<<<<
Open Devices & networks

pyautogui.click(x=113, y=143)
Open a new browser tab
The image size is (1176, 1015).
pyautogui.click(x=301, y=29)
>>>>
### PROBLEM REQUIREMENTS
Convert the rows above into a two-column CSV with the headers "instruction" and "action", giving each row its own line. Put each row's text and its answer in separate quoted fields, replacing any line breaks with spaces.

### ANSWER TO THIS EXERCISE
instruction,action
"Open Devices & networks","pyautogui.click(x=113, y=143)"
"Open a new browser tab The image size is (1176, 1015).","pyautogui.click(x=301, y=29)"